[[ Provided data open ]]
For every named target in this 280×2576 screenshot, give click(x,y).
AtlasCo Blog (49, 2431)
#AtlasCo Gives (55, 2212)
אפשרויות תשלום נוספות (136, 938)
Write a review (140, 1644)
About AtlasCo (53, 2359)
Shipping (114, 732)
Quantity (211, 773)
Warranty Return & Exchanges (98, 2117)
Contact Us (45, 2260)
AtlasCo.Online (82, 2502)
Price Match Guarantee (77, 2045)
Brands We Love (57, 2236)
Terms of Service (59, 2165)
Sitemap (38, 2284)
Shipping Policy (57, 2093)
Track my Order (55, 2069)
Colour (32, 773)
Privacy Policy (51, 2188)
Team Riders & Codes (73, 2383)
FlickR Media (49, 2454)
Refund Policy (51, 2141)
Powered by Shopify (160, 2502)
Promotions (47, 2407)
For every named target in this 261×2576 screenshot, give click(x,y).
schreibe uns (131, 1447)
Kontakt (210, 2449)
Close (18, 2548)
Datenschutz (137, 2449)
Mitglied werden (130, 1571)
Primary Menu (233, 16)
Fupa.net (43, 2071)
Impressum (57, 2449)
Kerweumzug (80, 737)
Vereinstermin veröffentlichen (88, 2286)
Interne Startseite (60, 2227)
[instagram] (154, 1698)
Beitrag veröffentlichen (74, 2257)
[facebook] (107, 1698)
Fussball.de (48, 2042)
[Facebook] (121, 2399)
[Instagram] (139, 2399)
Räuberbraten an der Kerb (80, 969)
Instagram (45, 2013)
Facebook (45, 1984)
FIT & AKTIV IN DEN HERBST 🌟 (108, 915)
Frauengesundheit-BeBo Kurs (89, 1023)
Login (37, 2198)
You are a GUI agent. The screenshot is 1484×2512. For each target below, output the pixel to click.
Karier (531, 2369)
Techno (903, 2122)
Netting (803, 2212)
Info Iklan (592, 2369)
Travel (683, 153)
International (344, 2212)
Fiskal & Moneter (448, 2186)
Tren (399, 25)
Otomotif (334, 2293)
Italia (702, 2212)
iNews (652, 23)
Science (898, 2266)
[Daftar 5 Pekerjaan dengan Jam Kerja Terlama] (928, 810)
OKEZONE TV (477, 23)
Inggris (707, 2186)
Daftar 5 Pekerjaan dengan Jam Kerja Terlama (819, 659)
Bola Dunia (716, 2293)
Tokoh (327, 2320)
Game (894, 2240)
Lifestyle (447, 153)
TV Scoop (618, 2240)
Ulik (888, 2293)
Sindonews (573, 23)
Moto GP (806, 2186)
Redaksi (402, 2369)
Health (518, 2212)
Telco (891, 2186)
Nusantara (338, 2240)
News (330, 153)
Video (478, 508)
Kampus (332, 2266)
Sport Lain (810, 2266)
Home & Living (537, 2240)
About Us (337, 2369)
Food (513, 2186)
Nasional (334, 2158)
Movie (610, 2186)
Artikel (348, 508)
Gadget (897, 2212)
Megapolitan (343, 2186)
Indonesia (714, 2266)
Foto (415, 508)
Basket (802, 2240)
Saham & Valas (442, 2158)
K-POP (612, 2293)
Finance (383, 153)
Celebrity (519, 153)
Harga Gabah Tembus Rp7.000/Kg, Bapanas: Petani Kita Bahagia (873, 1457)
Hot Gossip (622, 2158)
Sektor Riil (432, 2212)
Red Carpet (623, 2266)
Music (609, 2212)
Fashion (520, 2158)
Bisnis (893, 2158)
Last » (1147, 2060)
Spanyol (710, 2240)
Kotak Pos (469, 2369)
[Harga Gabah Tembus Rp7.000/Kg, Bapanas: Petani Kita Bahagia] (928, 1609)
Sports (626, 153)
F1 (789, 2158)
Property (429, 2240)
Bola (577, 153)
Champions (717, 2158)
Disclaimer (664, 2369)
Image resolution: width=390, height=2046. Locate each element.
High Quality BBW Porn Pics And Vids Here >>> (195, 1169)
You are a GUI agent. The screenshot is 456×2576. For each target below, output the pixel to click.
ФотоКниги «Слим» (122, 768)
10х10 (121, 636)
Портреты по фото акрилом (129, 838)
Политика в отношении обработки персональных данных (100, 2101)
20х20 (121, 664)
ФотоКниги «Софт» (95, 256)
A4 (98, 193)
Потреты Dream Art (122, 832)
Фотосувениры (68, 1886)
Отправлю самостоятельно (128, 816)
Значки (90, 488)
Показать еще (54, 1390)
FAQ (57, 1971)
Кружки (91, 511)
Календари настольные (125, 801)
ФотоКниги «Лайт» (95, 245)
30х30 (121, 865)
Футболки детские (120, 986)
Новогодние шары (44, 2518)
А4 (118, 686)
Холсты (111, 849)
[[ Provided data closed ]]
▸ **What this task involves**: Restate each record above word for word.

▸ **Exercise output**:
For every named target in this 280×2576 screenshot, give click(x,y).
AtlasCo Blog (49, 2431)
#AtlasCo Gives (55, 2212)
אפשרויות תשלום נוספות (136, 938)
Write a review (140, 1644)
About AtlasCo (53, 2359)
Shipping (114, 732)
Quantity (211, 773)
Warranty Return & Exchanges (98, 2117)
Contact Us (45, 2260)
AtlasCo.Online (82, 2502)
Price Match Guarantee (77, 2045)
Brands We Love (57, 2236)
Terms of Service (59, 2165)
Sitemap (38, 2284)
Shipping Policy (57, 2093)
Track my Order (55, 2069)
Colour (32, 773)
Privacy Policy (51, 2188)
Team Riders & Codes (73, 2383)
FlickR Media (49, 2454)
Refund Policy (51, 2141)
Powered by Shopify (160, 2502)
Promotions (47, 2407)
For every named target in this 261×2576 screenshot, give click(x,y).
schreibe uns (131, 1447)
Kontakt (210, 2449)
Close (18, 2548)
Datenschutz (137, 2449)
Mitglied werden (130, 1571)
Primary Menu (233, 16)
Fupa.net (43, 2071)
Impressum (57, 2449)
Kerweumzug (80, 737)
Vereinstermin veröffentlichen (88, 2286)
Interne Startseite (60, 2227)
[instagram] (154, 1698)
Beitrag veröffentlichen (74, 2257)
[facebook] (107, 1698)
Fussball.de (48, 2042)
[Facebook] (121, 2399)
[Instagram] (139, 2399)
Räuberbraten an der Kerb (80, 969)
Instagram (45, 2013)
Facebook (45, 1984)
FIT & AKTIV IN DEN HERBST 🌟 (108, 915)
Frauengesundheit-BeBo Kurs (89, 1023)
Login (37, 2198)
You are a GUI agent. The screenshot is 1484×2512. For each target below, output the pixel to click.
Karier (531, 2369)
Techno (903, 2122)
Netting (803, 2212)
Info Iklan (592, 2369)
Travel (683, 153)
International (344, 2212)
Fiskal & Moneter (448, 2186)
Tren (399, 25)
Otomotif (334, 2293)
Italia (702, 2212)
iNews (652, 23)
Science (898, 2266)
[Daftar 5 Pekerjaan dengan Jam Kerja Terlama] (928, 810)
OKEZONE TV (477, 23)
Inggris (707, 2186)
Daftar 5 Pekerjaan dengan Jam Kerja Terlama (819, 659)
Bola Dunia (716, 2293)
Tokoh (327, 2320)
Game (894, 2240)
Lifestyle (447, 153)
TV Scoop (618, 2240)
Ulik (888, 2293)
Sindonews (573, 23)
Moto GP (806, 2186)
Redaksi (402, 2369)
Health (518, 2212)
Telco (891, 2186)
Nusantara (338, 2240)
News (330, 153)
Video (478, 508)
Kampus (332, 2266)
Sport Lain (810, 2266)
Home & Living (537, 2240)
About Us (337, 2369)
Food (513, 2186)
Nasional (334, 2158)
Movie (610, 2186)
Artikel (348, 508)
Gadget (897, 2212)
Megapolitan (343, 2186)
Indonesia (714, 2266)
Foto (415, 508)
Basket (802, 2240)
Saham & Valas (442, 2158)
K-POP (612, 2293)
Finance (383, 153)
Celebrity (519, 153)
Harga Gabah Tembus Rp7.000/Kg, Bapanas: Petani Kita Bahagia (873, 1457)
Hot Gossip (622, 2158)
Sektor Riil (432, 2212)
Red Carpet (623, 2266)
Music (609, 2212)
Fashion (520, 2158)
Bisnis (893, 2158)
Last » (1147, 2060)
Spanyol (710, 2240)
Kotak Pos (469, 2369)
[Harga Gabah Tembus Rp7.000/Kg, Bapanas: Petani Kita Bahagia] (928, 1609)
Sports (626, 153)
F1 (789, 2158)
Property (429, 2240)
Bola (577, 153)
Champions (717, 2158)
Disclaimer (664, 2369)
Image resolution: width=390, height=2046. Locate each element.
High Quality BBW Porn Pics And Vids Here >>> (195, 1169)
You are a GUI agent. The screenshot is 456×2576. For each target below, output the pixel to click.
ФотоКниги «Слим» (122, 768)
10х10 (121, 636)
Портреты по фото акрилом (129, 838)
Политика в отношении обработки персональных данных (100, 2101)
20х20 (121, 664)
ФотоКниги «Софт» (95, 256)
A4 (98, 193)
Потреты Dream Art (122, 832)
Фотосувениры (68, 1886)
Отправлю самостоятельно (128, 816)
Значки (90, 488)
Показать еще (54, 1390)
FAQ (57, 1971)
Кружки (91, 511)
Календари настольные (125, 801)
ФотоКниги «Лайт» (95, 245)
30х30 (121, 865)
Футболки детские (120, 986)
Новогодние шары (44, 2518)
А4 (118, 686)
Холсты (111, 849)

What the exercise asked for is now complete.